Segreto “di Stato” e segreto “ultra-statuale”. La questione del segreto NATO – Antonio Fabio Vigneri

Il contributo analizza la progressiva articolazione del concetto di “segreto pubblico” nel nostro sistema penale, evidenziandone la natura plurale e stratificata. Accanto al segreto di Stato, tradizionalmente inteso quale strumento interno di tutela della sicurezza nazionale, emergono infatti forme di segretezza di matrice sovranazionale, tra cui il segreto NATO, caratterizzate da un diverso fondamento giuridico e da un differente regime applicativo. In tale prospettiva, il lavoro si concentra sulla qualificazione del segreto NATO come categoria autonoma, dotata di efficacia self-executing e connotata da un grado di rigidità superiore rispetto al modello interno, al punto da configurarsi, sostanzialmente, come un “super-segreto”. L’analisi mette in luce come tale assetto determini una tensione sistemica con le garanzie del giusto processo e, in particolare, con il diritto di difesa, in ragione dell’assenza di meccanismi di bilanciamento analoghi a quelli previsti dalla legislazione di settore sul segreto di Stato. Il nodo critico è individuato nella mancanza di limiti espliciti all’operatività del segreto NATO, anche con riferimento a fatti suscettibili di incidere sull’ordine costituzionale o sull’ordine internazionale. Muovendo da tali premesse, il contributo evidenzia la lacuna normativa esistente e prospetta la necessità di individuare un sistema di “controlimiti”, in linea con la logica sottesa alla disciplina interna di cui alla L. 3 agosto 2007, n. 124, al fine di ricondurre l’impiego di tale segreto sovranazionale entro un perimetro compatibile con i principi fondamentali dell’ordinamento interno e internazionale.

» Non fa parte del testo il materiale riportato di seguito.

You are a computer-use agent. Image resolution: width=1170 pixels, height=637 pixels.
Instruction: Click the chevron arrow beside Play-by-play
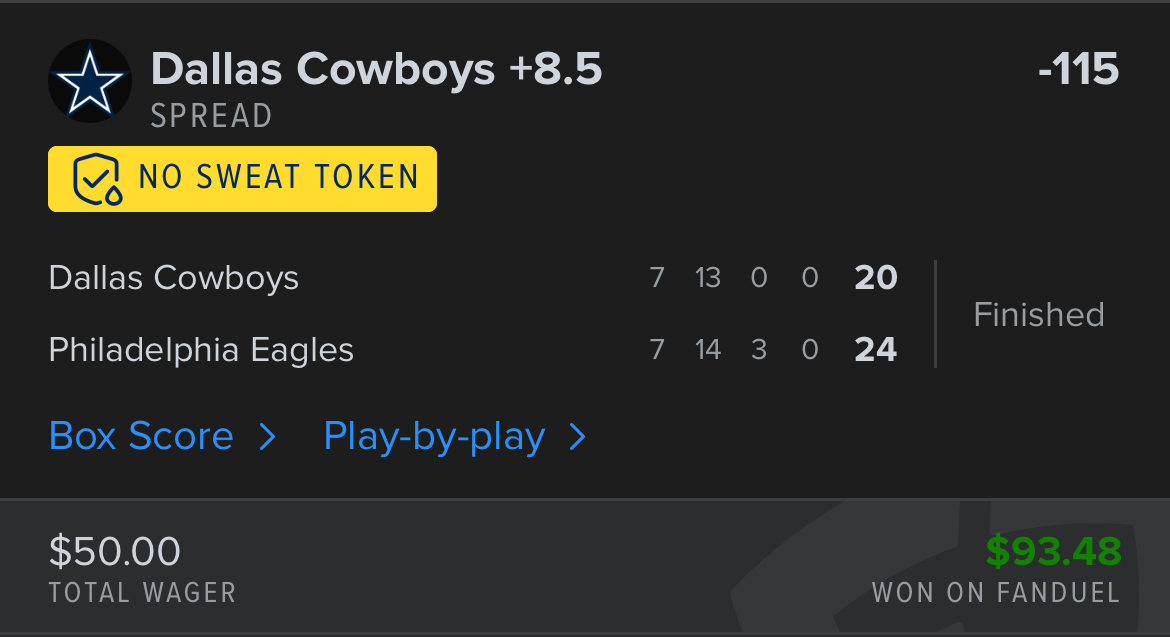[578, 437]
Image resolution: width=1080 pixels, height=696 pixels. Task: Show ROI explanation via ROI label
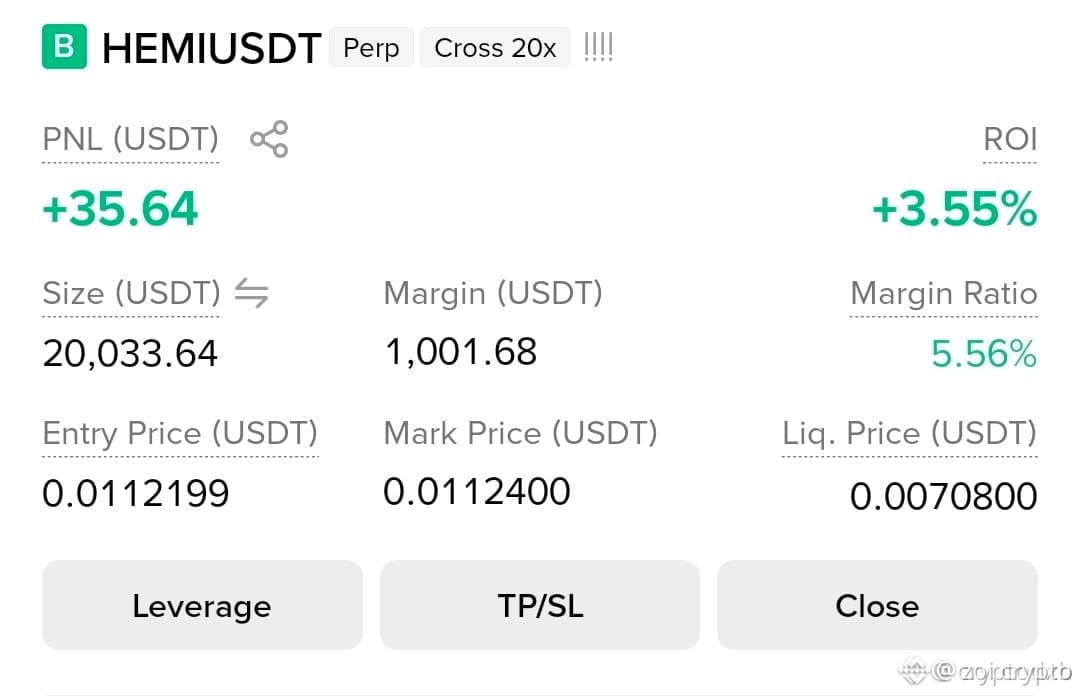pos(1010,139)
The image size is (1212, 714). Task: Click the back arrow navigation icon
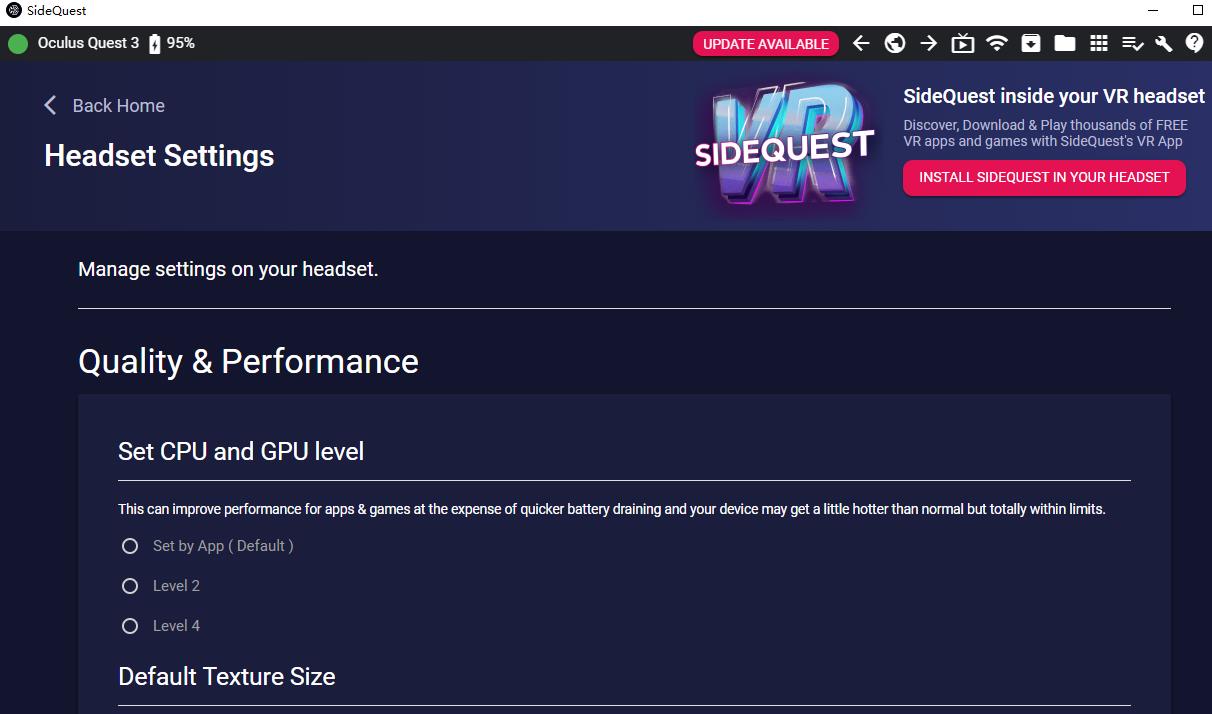861,43
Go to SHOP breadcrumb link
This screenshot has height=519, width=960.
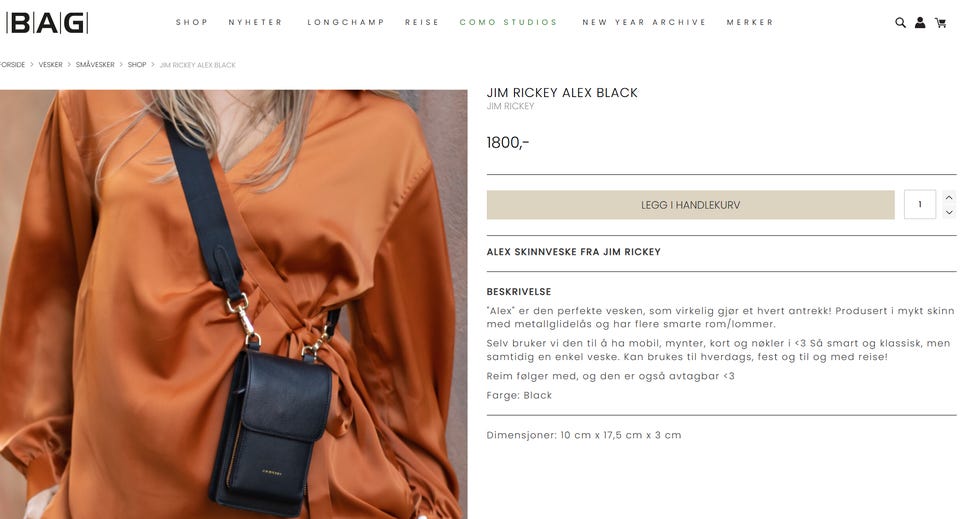point(137,65)
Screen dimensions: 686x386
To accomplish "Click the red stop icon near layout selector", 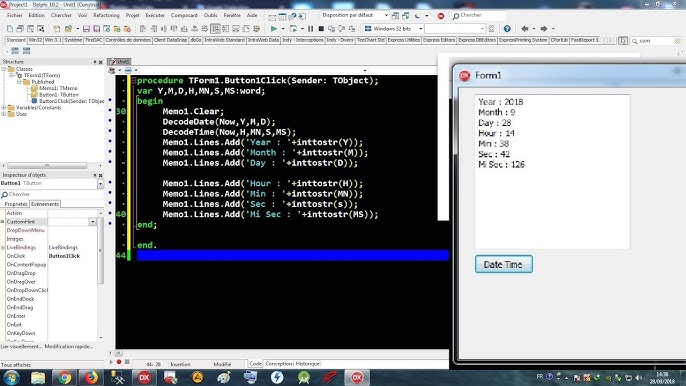I will pyautogui.click(x=441, y=16).
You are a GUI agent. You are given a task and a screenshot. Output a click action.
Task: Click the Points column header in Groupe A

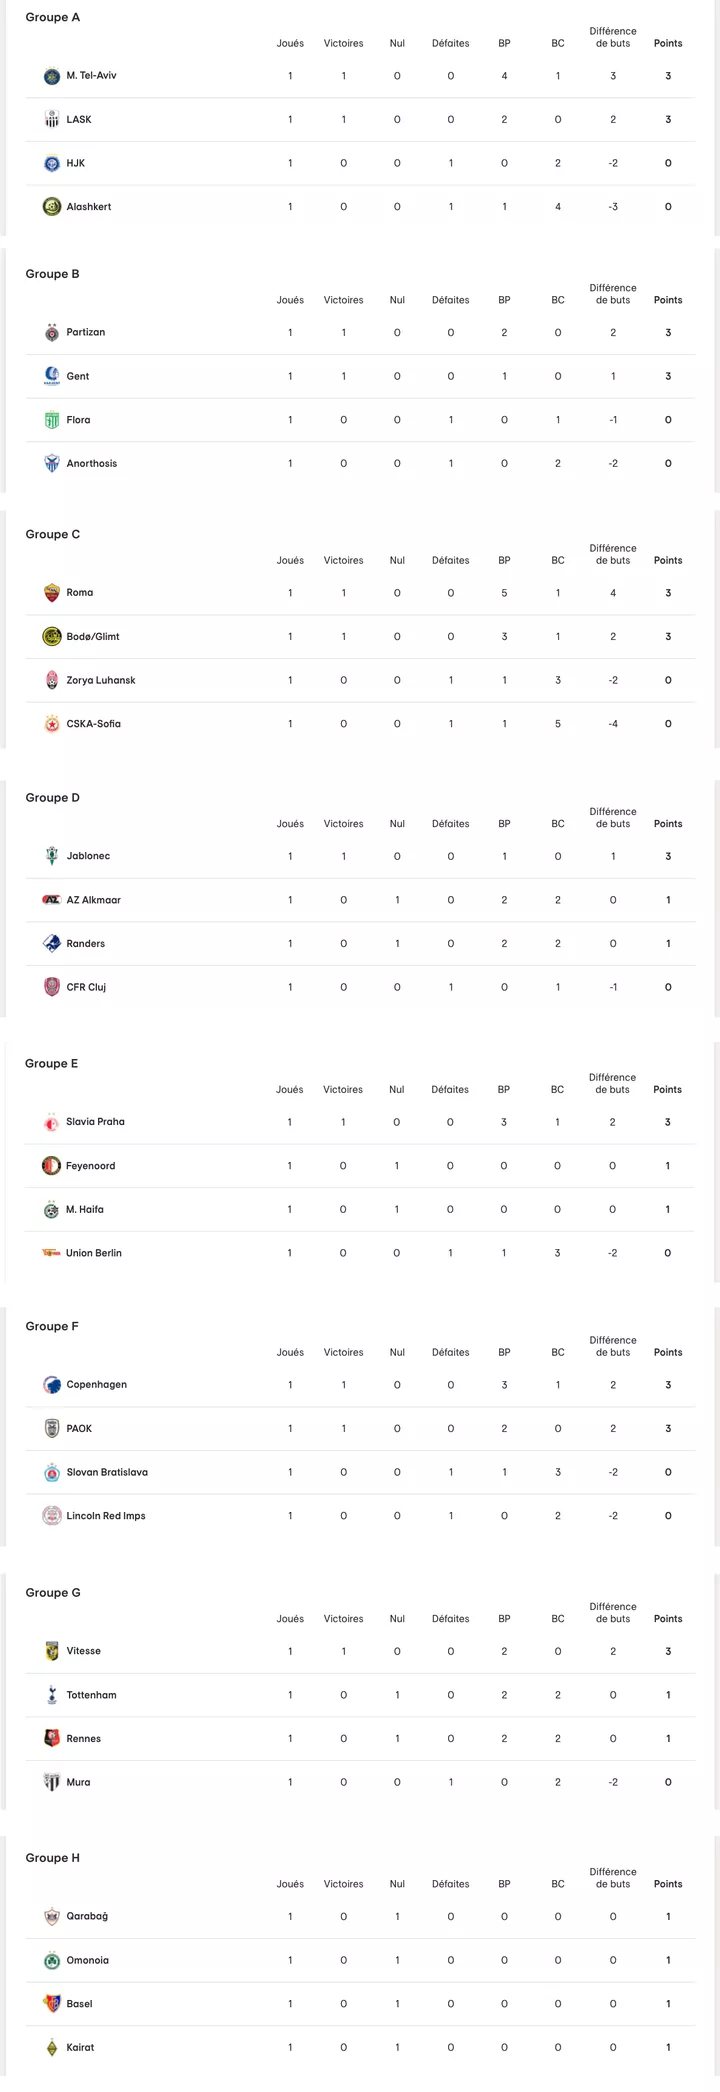pos(668,43)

This paper analyses the gradual development of the concept of “public secrecy” within our criminal justice system, highlighting its multifaceted and layered nature. Alongside state secrecy – traditionally understood as an internal instrument for safeguarding national security – forms of secrecy of a supranational nature have emerged, including NATO secrecy, characterised by a different legal basis and a distinct regime of application. From this perspective, the paper focuses on the classification of NATO secrecy as an autonomous category, endowed with self-executing effect and characterised by a greater degree of rigidity than the domestic model, to the extent that it essentially constitutes a “super-secret”. The analysis highlights how this framework creates a systemic tension with the guarantees of due process and, in particular, with the right to a defence, due to the absence of balancing mechanisms analogous to those provided for by sector-specific legislation on state secrecy. The critical issue lies in the lack of explicit limits on the application of NATO secrecy, including in relation to matters likely to affect the constitutional order or the international order. On this basis, the paper outlines the existing regulatory gap and suggests the need to establish a system of “counter-limits”, in line with the rationale underlying the domestic legislation set out in Law No 124 of 3 August 2007, in order to ensure that the use of such supranational secrecy remains within a framework compatible with the fundamental principles of costitutional and international law.